So pretty much screwed and living back with my father(not good hehe),since i have double nationality spanish/canadian and there is no way to find a job here in Spain i thought it would be good to go back to Canada for a change of scenery.

One of problems is that i cant get my canadian passport renewed from Spain,well i could renew it but since i only have my ss number and an old citizenship from 1979 i need to provide a lot of "witnesses" to sign some forms for me which i need to do with a lawyer and notary (paying a hefty fee along the way) and that along with the high cost of renewing the passport itself compared to the spanish one that cost only 35 euros is why i was thinking the following.

Could i enter Canada just with my spanish passport,canadian ss card and canadian citizenship card and once there just do all the legal proceedings to stay in Canada as a Canadian?

Tried getting some info from the Canadian embassy in Madrid but they couldnt answer my question.

Still havent decided where to go exactly in Canada,lived in Winnipeg,Vancouver and Toronto but i think i need to start fresh in someplace new.

Always worked on the family bussiness's and i just have my high school diploma so i know i wont be able to get anything apart from a low end job.

To be honest im not looking for much,as long as im able to pay rent and eat i dont need much more.
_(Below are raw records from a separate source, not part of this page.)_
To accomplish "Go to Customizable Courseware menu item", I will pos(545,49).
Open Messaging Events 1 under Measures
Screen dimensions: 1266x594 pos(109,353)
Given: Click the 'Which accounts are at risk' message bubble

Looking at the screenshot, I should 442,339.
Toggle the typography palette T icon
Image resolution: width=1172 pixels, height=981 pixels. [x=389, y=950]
Trying to sell some personal items here in Spain and get back some money that some people owe me and hopefully ill have enough to buy a plane ticket and have some leftover for renting a place and eat while i find a job.

Well anyway,thanks in advance for all the responses


----------



## Auld Yin (Mar 10, 2009)

Sorry to learn of your misfortune. I think you need to bite the bullet and get a new/renewed Canadian passport. I assume by SS card you mean a Social Insurance Number (SIN). If you've been gone for quite some time there's a good chance your card needs to be re-activated.
Good Luck.


----------



## xxxxxxxxxxBillyM (Jun 21, 2012)

Frank Ferrero said:


> Hi there folks.
> 
> Well this is the situation,i have decided to move back to Canada because here in Spain everything has gone wrong for me in the past two years.
> 
> ...



Hi Frank,

Sorry to hear about how things have been going for you in Spain. Your thread caught my eye as you are in a similar position to me so I thought I would drop you a line.
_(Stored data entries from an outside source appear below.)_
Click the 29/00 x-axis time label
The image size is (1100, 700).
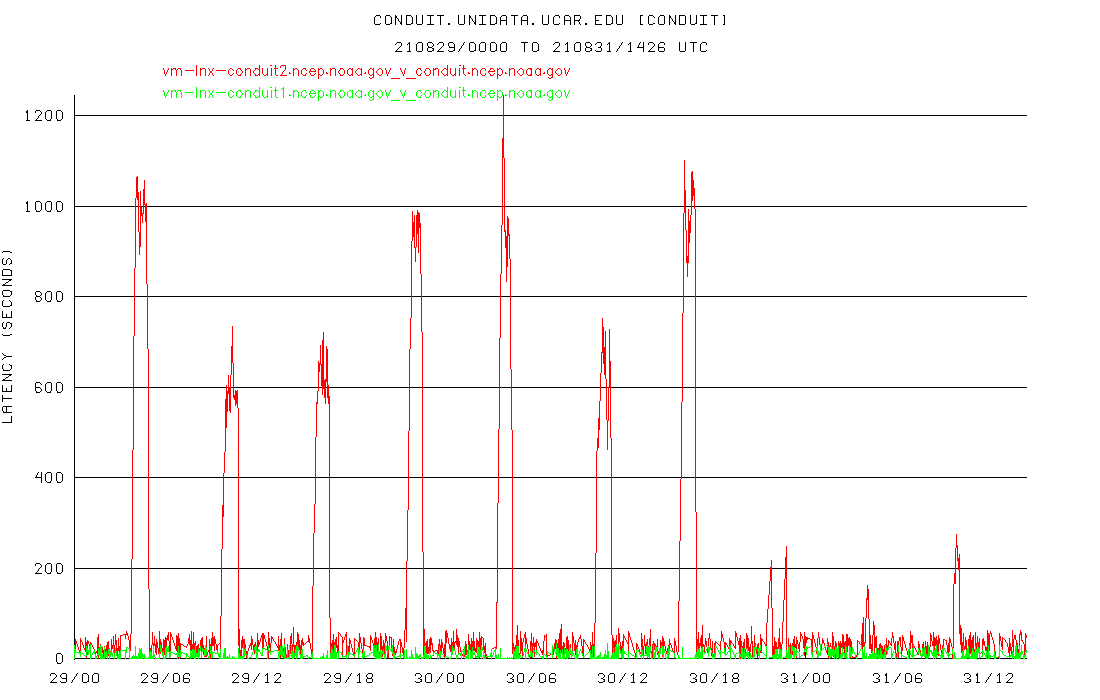pos(75,678)
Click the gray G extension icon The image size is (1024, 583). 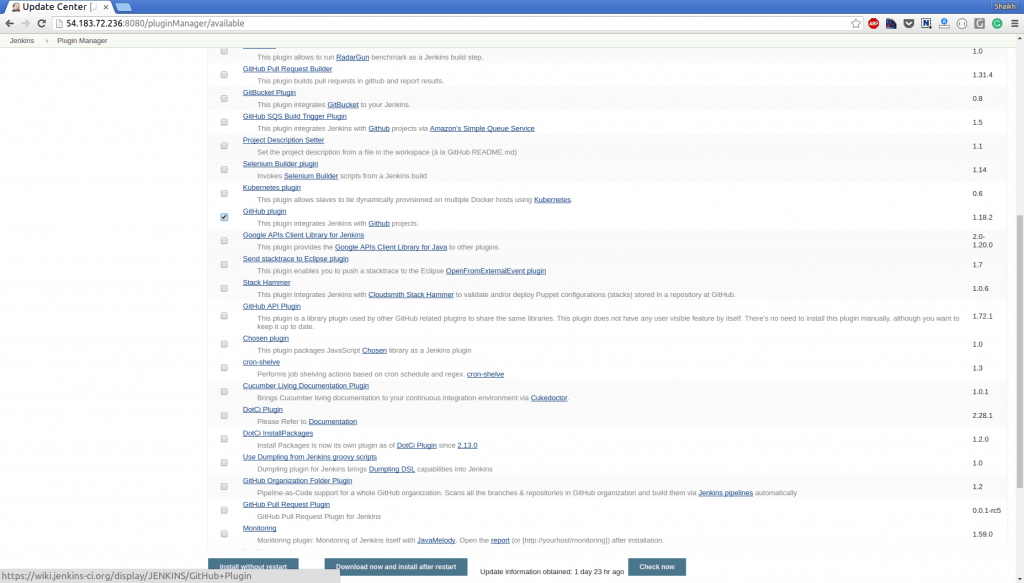click(979, 23)
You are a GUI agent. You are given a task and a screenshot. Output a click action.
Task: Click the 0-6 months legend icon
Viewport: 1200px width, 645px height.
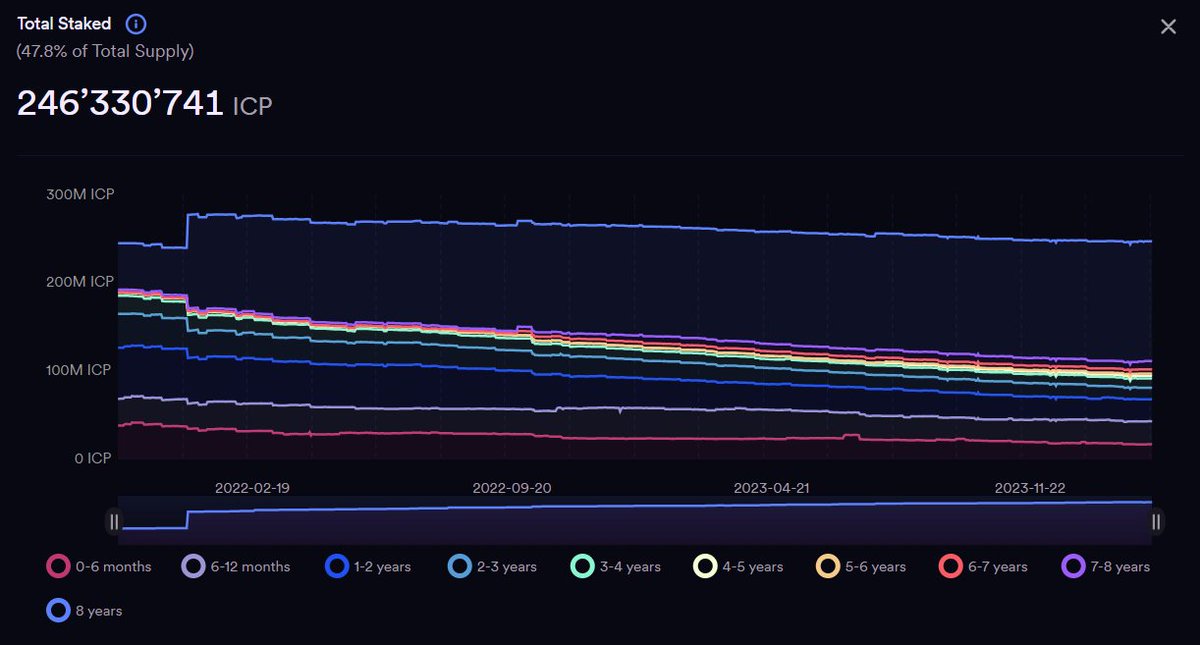(x=58, y=566)
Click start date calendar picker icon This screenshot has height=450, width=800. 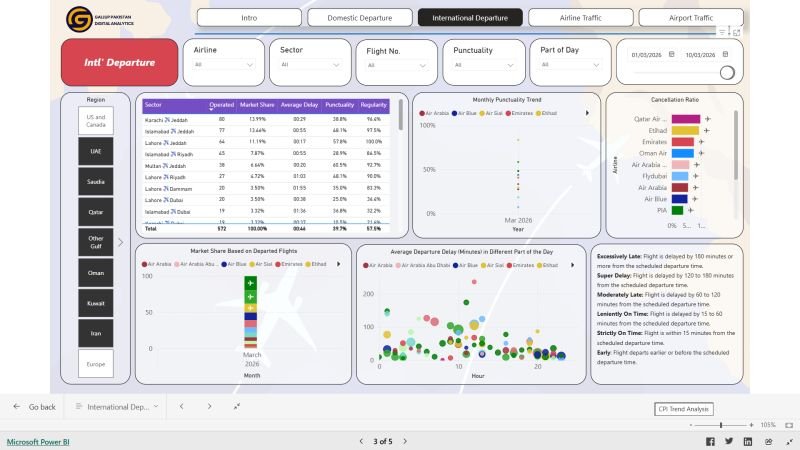(671, 55)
I am in England and I also have dual nationality (British & Canadian). I have spent most of my life in the UK and I went thru the task of renewing my Canadian passport. I also have the problem of only having a diploma and I don’t have a trade which means I would be restricted to work opportunuties. Here in the UK but maybe not as bad as Spain the economy is suffering and we have heavy cutbacks all over from the Government and to be honest the whole European thing is doing my head in which is why I am looking at Canada. Many of my friends say that because I have the Canadian passport I should go for it and at 47 yrs of age its now or never for me.

I also still don’t know exactly where in Canada I will try. I am trying to research places to see where there is plenty of work and the cost of living is not too high. I am hoping to find a city or area etc where the work situation is healthy meaning I can apply for as many jobs as possible and hopefully get a start.

I have been to Ontario many times and also BC a couple of times but that’s about it.

It would be great to communicate with someone like yourself who is going looking to do the same as me. Give me a shout if you would like to exchange ideas and thoughts etc.

All the best

Billy 
England.


----------



## Auld Yin (Mar 10, 2009)

BillyM said:


> Hi Frank,
> 
> Sorry to hear about how things have been going for you in Spain. Your thread caught my eye as you are in a similar position to me so I thought I would drop you a line.
> 
> ...


Billy, would you be bringing family with you?


----------



## xxxxxxxxxxBillyM (Jun 21, 2012)

Hi Frank,

I have a fiancée and if things worked out for me in Canada then she would follow me at some point. We have both been to Canada and we have discussed the situation many times and we have agreed that it would be easier if I just went over. That way all I have to do worry about is myself.

Are you looking to take family etc?

Billy


----------